Tuesday, November 26, 2024

Duct Tape City

Understanding why Jesus cried over Jerusalem

11/21/2024

LK 19:41-44 As Jesus drew near Jerusalem, he saw the city and wept over it, saying, “If this day you only knew what makes for peace– but now it is hidden from your eyes. For the days are coming upon you when your enemies will raise a palisade against you; they will encircle you and hem you in on all sides. They will smash you to the ground and your children within you, and they will not leave one stone upon another within you because you did not recognize the time of your visitation.”

I was assigned as pastor of Immaculate Conception on December 1, 2013. And when I arrived I remember thinking, “Man, Fort Smith is like going back to 1985!” The buildings were older, and some were dilapidated; many people drove older cars some with duct tape in place of windows, and even some people’s clothes and hairstyles dated back to the 80’s.
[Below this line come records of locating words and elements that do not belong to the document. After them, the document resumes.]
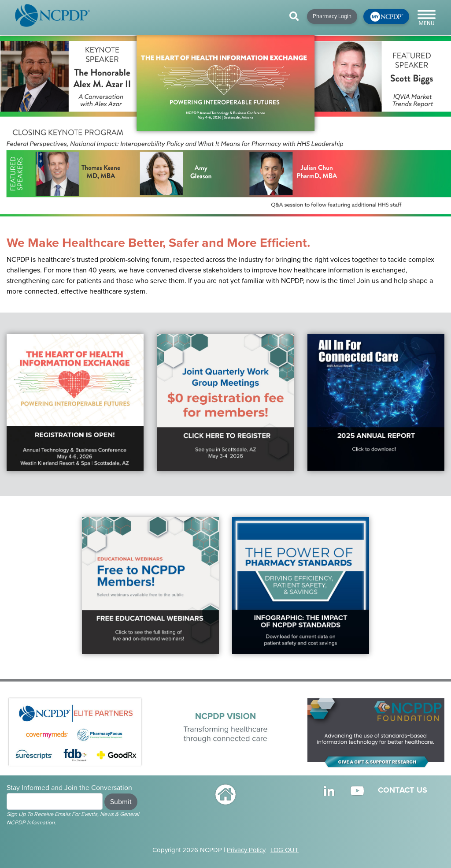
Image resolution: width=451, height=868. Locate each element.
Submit (121, 802)
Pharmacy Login (332, 16)
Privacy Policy (246, 850)
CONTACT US (403, 790)
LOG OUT (285, 850)
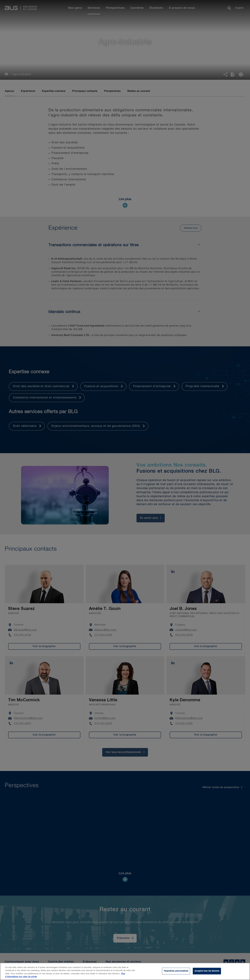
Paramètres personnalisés (176, 972)
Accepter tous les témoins (207, 972)
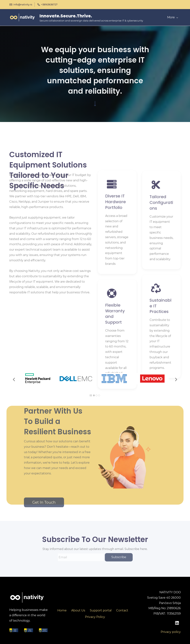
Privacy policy (171, 632)
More (172, 17)
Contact (122, 610)
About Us (78, 610)
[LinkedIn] (177, 623)
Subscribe (119, 557)
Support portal (101, 610)
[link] (38, 375)
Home (62, 610)
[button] (14, 379)
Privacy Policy (95, 617)
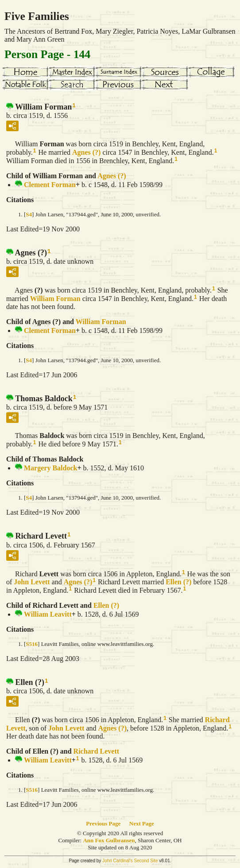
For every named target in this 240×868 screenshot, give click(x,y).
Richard (97, 751)
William (55, 298)
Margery (50, 468)
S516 (31, 644)
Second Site (146, 860)
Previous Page (103, 823)
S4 (29, 214)
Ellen (178, 582)
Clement (50, 184)
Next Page (142, 823)
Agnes (86, 152)
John (31, 582)
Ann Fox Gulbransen (108, 840)
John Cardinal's (117, 860)
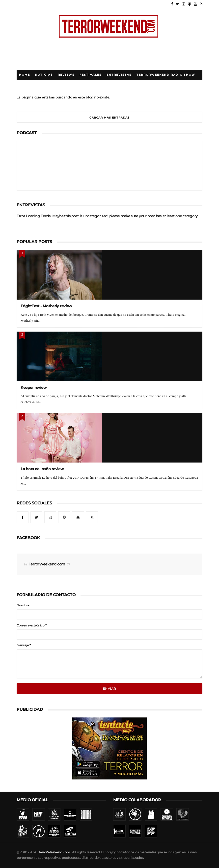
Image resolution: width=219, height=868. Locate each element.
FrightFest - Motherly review (46, 306)
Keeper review (33, 388)
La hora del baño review (42, 469)
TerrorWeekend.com (47, 564)
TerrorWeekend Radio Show (166, 75)
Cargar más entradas (109, 118)
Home (25, 75)
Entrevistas (119, 75)
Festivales (90, 75)
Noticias (44, 75)
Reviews (66, 75)
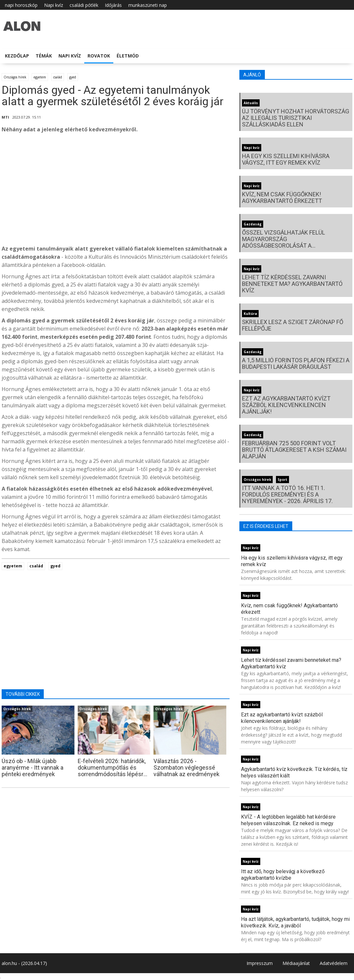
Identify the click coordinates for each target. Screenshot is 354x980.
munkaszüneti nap (148, 5)
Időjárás (113, 5)
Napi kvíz (54, 5)
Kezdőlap (17, 56)
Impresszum (259, 963)
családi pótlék (84, 5)
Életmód (128, 56)
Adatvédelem (333, 963)
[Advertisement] (116, 191)
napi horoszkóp (21, 5)
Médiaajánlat (296, 963)
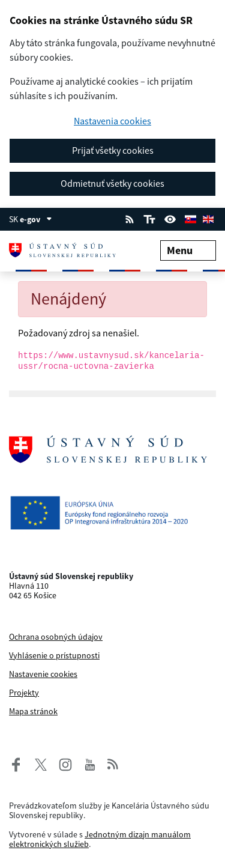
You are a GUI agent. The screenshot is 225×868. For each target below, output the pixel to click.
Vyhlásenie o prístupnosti (54, 655)
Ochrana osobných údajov (56, 637)
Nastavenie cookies (43, 674)
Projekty (24, 693)
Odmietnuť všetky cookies (112, 183)
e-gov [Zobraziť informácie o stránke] (36, 219)
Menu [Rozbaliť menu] (188, 250)
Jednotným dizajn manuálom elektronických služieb (100, 839)
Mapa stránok (33, 711)
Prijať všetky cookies (113, 150)
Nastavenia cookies (112, 121)
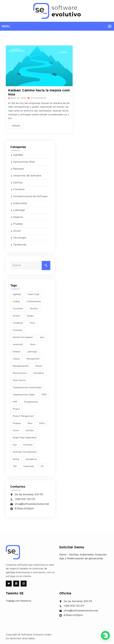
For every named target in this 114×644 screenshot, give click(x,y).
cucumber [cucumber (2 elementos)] (18, 309)
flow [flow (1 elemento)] (32, 323)
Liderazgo (19, 210)
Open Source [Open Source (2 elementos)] (19, 380)
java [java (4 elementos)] (42, 337)
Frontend (19, 189)
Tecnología (20, 238)
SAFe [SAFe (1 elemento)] (42, 424)
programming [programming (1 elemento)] (31, 402)
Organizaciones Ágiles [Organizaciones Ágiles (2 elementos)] (24, 395)
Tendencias (20, 244)
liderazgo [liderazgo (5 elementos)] (32, 352)
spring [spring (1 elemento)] (16, 459)
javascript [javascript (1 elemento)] (18, 344)
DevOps (18, 182)
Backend (18, 169)
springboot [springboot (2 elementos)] (31, 459)
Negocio (18, 217)
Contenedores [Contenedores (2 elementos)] (34, 302)
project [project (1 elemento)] (16, 409)
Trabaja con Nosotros (18, 601)
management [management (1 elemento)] (33, 359)
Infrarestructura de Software (30, 196)
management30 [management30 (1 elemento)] (21, 366)
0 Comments (37, 98)
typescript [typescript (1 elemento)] (29, 466)
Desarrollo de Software (27, 176)
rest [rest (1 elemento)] (30, 424)
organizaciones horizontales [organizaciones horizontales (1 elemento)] (27, 388)
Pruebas (18, 224)
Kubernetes (20, 203)
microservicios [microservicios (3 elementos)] (20, 373)
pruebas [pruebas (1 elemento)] (17, 424)
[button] (105, 635)
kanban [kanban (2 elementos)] (16, 352)
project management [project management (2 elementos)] (23, 416)
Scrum (17, 231)
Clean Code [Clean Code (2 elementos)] (33, 294)
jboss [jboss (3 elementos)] (33, 344)
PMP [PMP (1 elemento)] (15, 402)
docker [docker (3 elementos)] (16, 316)
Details (16, 126)
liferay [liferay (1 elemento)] (16, 359)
But over the last 11 years, I have learned that is not all bad. How so?

Well, the citizens of Fort Smith do not focus on the externals but on the internals, not on the superficial but on the supernatural, not on the material but on the immaterial or the spiritual. In a word, it is a city that has not lost its soul. That is, just like the human body is infused with a soul that we can either nourish or neglect, so too the body politic is endowed with a spiritual principle that we can either nourish or neglect.

Let me give you some examples of what I mean about this city held together with duct tape. Fort Smith had two Catholic high schools: St. Scholastica and St. Anne’s, but sadly both are closed. Still, it is shocking that such a small town could support two institutions of secondary education. We have three Catholic churches, and two Catholic elementary schools all within a one-mile radius.

We have a first-class Catholic hospital that continues to grow by leaps and bounds. And people are constantly relocating here as a peaceful place to raise their families. Why? Because 1985 was far more family-friendly than our present day and age. And here at I.C. we still have midnight Mass at midnight, and the church is packed. Those are some signs of a city with a soul.

The gospel today begins with this tragic line: “As Jesus drew near Jerusalem he saw the city and wept over it.” Why did our Lord weep? Well, in a sense, it was a city that had lost its soul. Remember how Jesus wept when Lazarus had died? His friend’s body had lost its soul at death, and so too the body politic of Jerusalem was soulless, and in that sense, lifeless.

And Jesus does not weep over trifles, but only when he see the greatest tragedies. Therefore, Jesus accuses it saying: “If this day you only knew what makes for peace – but now it is hidden from your eyes.” In other words, Jerusalem, like many modern cities, was caught up in the external, the superficial, the material, and ignored the internal, the supernatural, and the spiritual.

The city no longer had spiritual eyes to see its Savior when he arrived to offer salvation. Like Dwayne Johnson, the Rock, said in the movie “Skyscraper,” “If you can’t fix it with duct tape, you’re not using enough duct tape.” A city held together by duct tape at least still has its soul.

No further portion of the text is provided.